INFORMATION SHOWN ▸
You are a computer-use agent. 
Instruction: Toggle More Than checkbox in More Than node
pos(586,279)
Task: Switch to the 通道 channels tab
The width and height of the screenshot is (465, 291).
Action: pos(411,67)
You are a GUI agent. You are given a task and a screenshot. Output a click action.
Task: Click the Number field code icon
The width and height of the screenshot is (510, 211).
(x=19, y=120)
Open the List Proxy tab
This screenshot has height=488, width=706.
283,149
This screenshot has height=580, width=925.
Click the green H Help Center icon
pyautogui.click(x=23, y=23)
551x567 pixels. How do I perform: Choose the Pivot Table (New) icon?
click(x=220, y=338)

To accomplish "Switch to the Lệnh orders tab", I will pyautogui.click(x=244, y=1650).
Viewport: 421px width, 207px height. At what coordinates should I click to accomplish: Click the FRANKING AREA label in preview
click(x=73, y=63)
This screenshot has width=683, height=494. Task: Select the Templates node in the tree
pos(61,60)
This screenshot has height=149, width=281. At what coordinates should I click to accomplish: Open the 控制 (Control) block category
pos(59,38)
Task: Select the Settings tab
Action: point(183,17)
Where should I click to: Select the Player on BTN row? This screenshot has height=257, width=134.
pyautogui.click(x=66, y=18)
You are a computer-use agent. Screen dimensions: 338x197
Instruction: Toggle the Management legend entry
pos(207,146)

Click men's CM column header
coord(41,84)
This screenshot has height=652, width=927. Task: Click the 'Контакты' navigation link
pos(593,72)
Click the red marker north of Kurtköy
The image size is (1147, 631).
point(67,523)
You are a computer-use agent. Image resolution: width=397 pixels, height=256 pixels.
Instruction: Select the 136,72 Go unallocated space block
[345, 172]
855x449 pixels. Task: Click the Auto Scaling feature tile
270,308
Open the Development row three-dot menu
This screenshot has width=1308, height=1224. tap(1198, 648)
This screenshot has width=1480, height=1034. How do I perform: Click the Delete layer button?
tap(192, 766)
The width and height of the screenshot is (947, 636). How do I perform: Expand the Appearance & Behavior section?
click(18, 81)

EXERCISE REQUIREMENTS ▸
The answer must be a word-for-word transcription of every record above.

ANSWER BOX ▸
You are a computer-use agent. 
Instruction: Toggle More Than checkbox in More Than node
pos(586,279)
Task: Switch to the 通道 channels tab
The width and height of the screenshot is (465, 291).
Action: pos(411,67)
You are a GUI agent. You are given a task and a screenshot. Output a click action.
Task: Click the Number field code icon
The width and height of the screenshot is (510, 211).
(x=19, y=120)
Open the List Proxy tab
This screenshot has height=488, width=706.
283,149
This screenshot has height=580, width=925.
Click the green H Help Center icon
pyautogui.click(x=23, y=23)
551x567 pixels. How do I perform: Choose the Pivot Table (New) icon?
click(x=220, y=338)

To accomplish "Switch to the Lệnh orders tab", I will pyautogui.click(x=244, y=1650).
Viewport: 421px width, 207px height. At what coordinates should I click to accomplish: Click the FRANKING AREA label in preview
click(x=73, y=63)
This screenshot has width=683, height=494. Task: Select the Templates node in the tree
pos(61,60)
This screenshot has height=149, width=281. At what coordinates should I click to accomplish: Open the 控制 (Control) block category
pos(59,38)
Task: Select the Settings tab
Action: point(183,17)
Where should I click to: Select the Player on BTN row? This screenshot has height=257, width=134.
pyautogui.click(x=66, y=18)
You are a computer-use agent. Screen dimensions: 338x197
Instruction: Toggle the Management legend entry
pos(207,146)

Click men's CM column header
coord(41,84)
This screenshot has height=652, width=927. Task: Click the 'Контакты' navigation link
pos(593,72)
Click the red marker north of Kurtköy
The image size is (1147, 631).
point(67,523)
You are a computer-use agent. Image resolution: width=397 pixels, height=256 pixels.
Instruction: Select the 136,72 Go unallocated space block
[345, 172]
855x449 pixels. Task: Click the Auto Scaling feature tile
270,308
Open the Development row three-dot menu
This screenshot has width=1308, height=1224. tap(1198, 648)
This screenshot has width=1480, height=1034. How do I perform: Click the Delete layer button?
tap(192, 766)
The width and height of the screenshot is (947, 636). How do I perform: Expand the Appearance & Behavior section?
click(18, 81)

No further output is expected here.